If you end up comparing your trip to someone else’s online, perfectionism may indeed be getting in the way of your vacation, Chaiken stressed.

6. You’re not living in the present moment.

When you’re at a beachside restaurant you were excited to visit, you may find yourself just hoping to get into the cool cocktail bar across the street. Or when you’re on a hike, you might only think about the next leg of your travels.

“We’re always thinking about the next thing rather than being in the present moment,” Trayner said.

“Sometimes, [perfectionism] can be in our thoughts. Sometimes it can really prevent us from getting out and doing the things we want to do,” she added.

Thomas Barwick via Getty Images

There are ways to cope with your perfectionistic tendencies so you can actually enjoy yourself.

If you struggle with perfectionism, consider these methods to have a more enjoyable trip.

“That perfectionistic mindset, in general, tends to take more than it gives,” McDonagh said. “At first, it feels very addicting and useful and effective. But if you think about it over time, it’s causing more issues in your life than you otherwise expect it to.”

Still, Trayner said you shouldn’t pressure yourself to suddenly start going with the flow, since that’s “not sustainable” for someone with perfectionist tendencies. “Balance is really key and can lead to more authenticity,” she said.

Instead of having your entire trip scheduled precisely, consider leaving some free time for unexpected activities or making a rain plan if there’s bad weather in the forecast, instead of just abandoning your whole itinerary.

If you’re in a perfectionism spiral at the moment, McDonagh said that deep breathing can be a helpful way to ground yourself.

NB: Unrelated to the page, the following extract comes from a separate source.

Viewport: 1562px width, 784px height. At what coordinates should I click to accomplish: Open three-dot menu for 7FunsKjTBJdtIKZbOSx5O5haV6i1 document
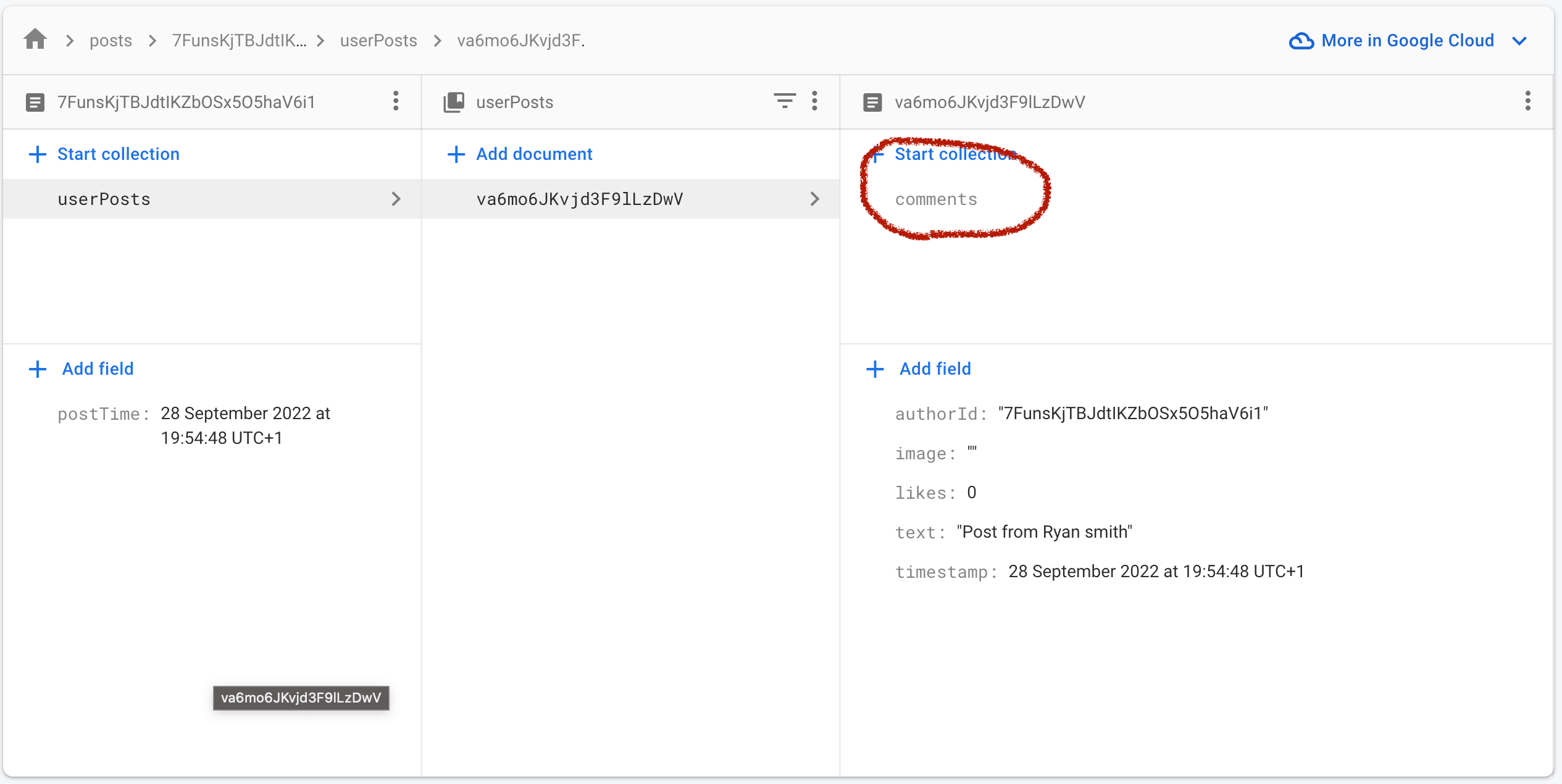396,101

“There’s something really common right now — it’s called the physiological sigh, where you do two inhales through your nose as deeply as you can, and then you exhale once,” McDonagh explained. “That mimics a sigh that our bodies naturally do when we want to calm down.”

You can also consider what you need to self-soothe. “Part of this is really noticing the way in which you talk to yourself, and that is a learned skill,” Chaiken explained. If you usually engage in harsh dialogue with yourself, that needs to be changed.

“You’re going to want to start to say things like ‘you’re human,’ ‘everyone makes mistakes,’ ‘it’s OK, you’re going to be able to work through this,’” Chaiken said. “Talk to yourself in the way that you would talk to someone you really love and have deep compassion for.”

If you’re still struggling to enjoy your vacation (or your day-to-day life — because perfectionism does not end when the vacation does), consider talking to a therapist for more help. You can use sites like Inclusive Therapists and Psychology Today to find a mental health provider to support you.